Proton, ion and electron beam accelerators are also very widely employed in medical applications, ranging from x-ray production for imaging and cancer therapy, to direct particle therapies with electron, proton and heavy ion particle beams. Currently proton and ion-beam therapies have very large infrastructure requirements, and the need for dedicated purpose-built buildings to house this infrastructure. The techniques developed here will enable significant reduction in the scale of infrastructure need for proton accelerators for cancer therapy, offering the potential for much wider availability of such therapy. In electron accelerators, new patient treatment approaches could be enabled through a reduction in the size of particle accelerators from a small room to the size of a pen, potentially leading to particle-beams being directly utilised in surgery. With compact means of acceleration and particle beam delivery, the beam may be more effectively directed at the target tissue.

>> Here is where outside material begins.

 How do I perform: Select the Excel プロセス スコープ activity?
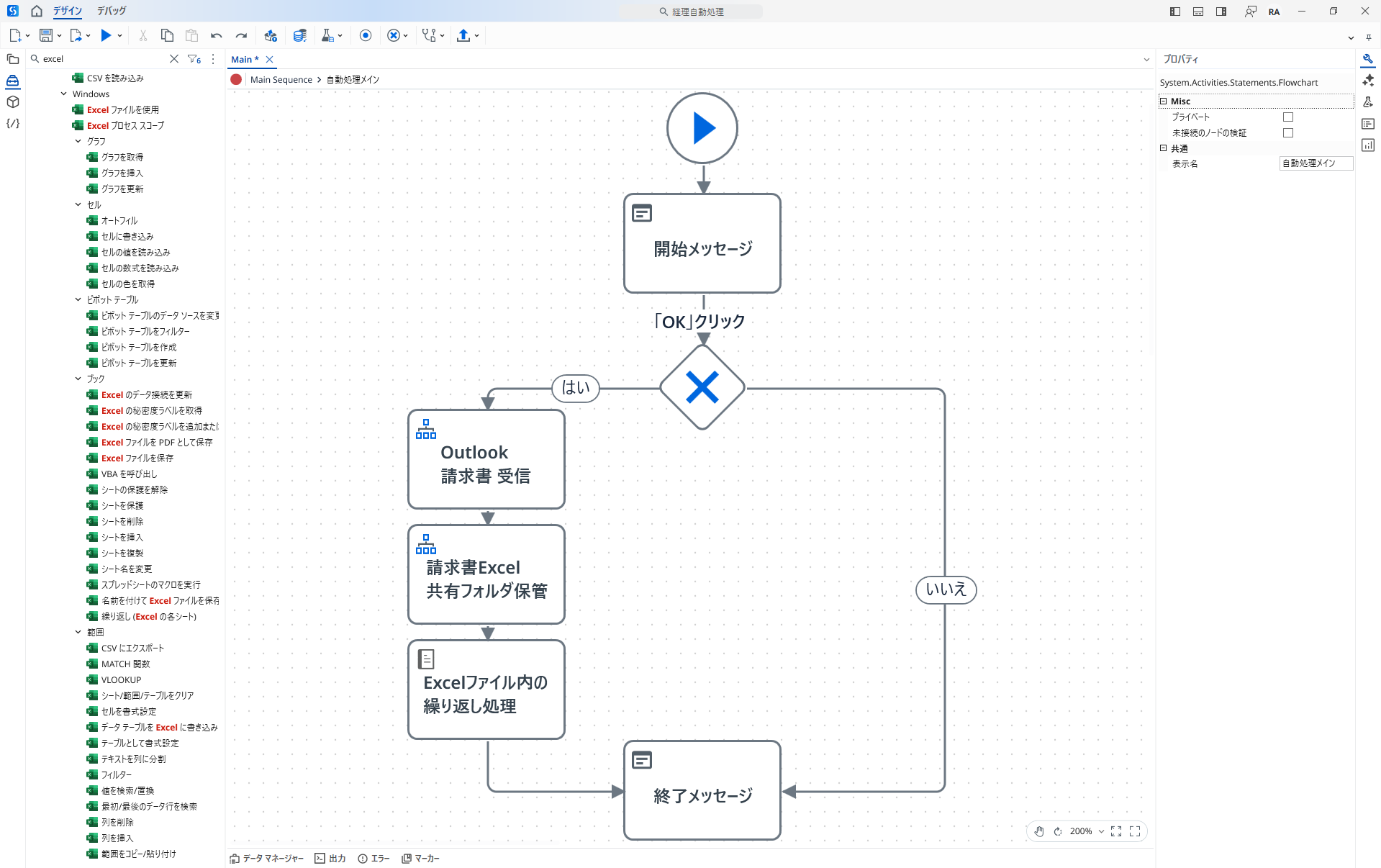click(x=125, y=125)
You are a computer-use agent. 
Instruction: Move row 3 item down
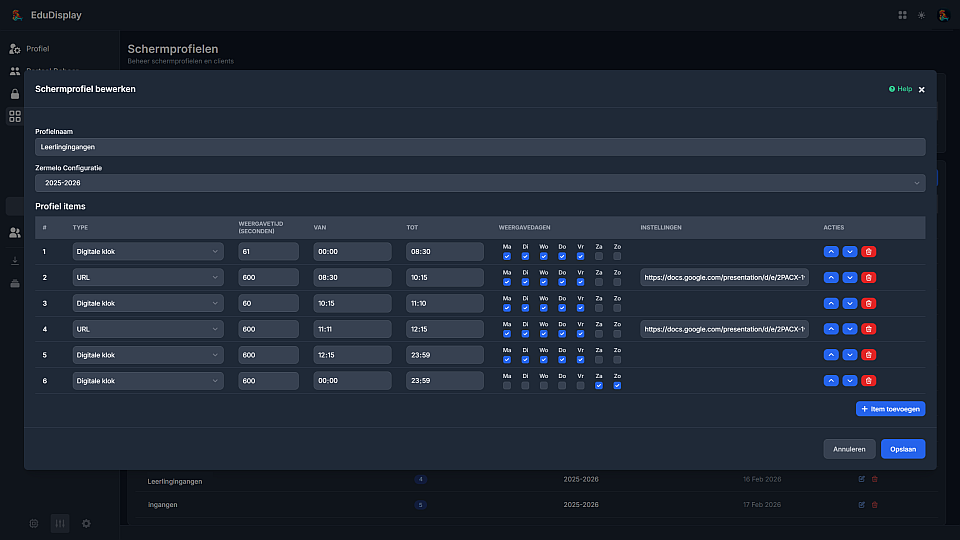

The THz frequency acceleration concepts are capable of manipulation of particle beams on the time scale of femtoseconds, a time scale below which atomic motion in solid material and single molecules occurs. These ultrashort electron beams can be used to probe the atomic scale structure through a process of time-resolved electron diffraction, revealing the structure and dynamics of molecules and condensed matter. Through enabling development of scientific instruments for ultrafast molecular structure science, compact THz accelerators could underpinning capability for advances in molecular biology, and in condensed matter research.

The team in this proposal have string links to industry and hospitals involved in radiotherapy, and security scanning, and are well placed to ensure that any technological developments can be fully exploited.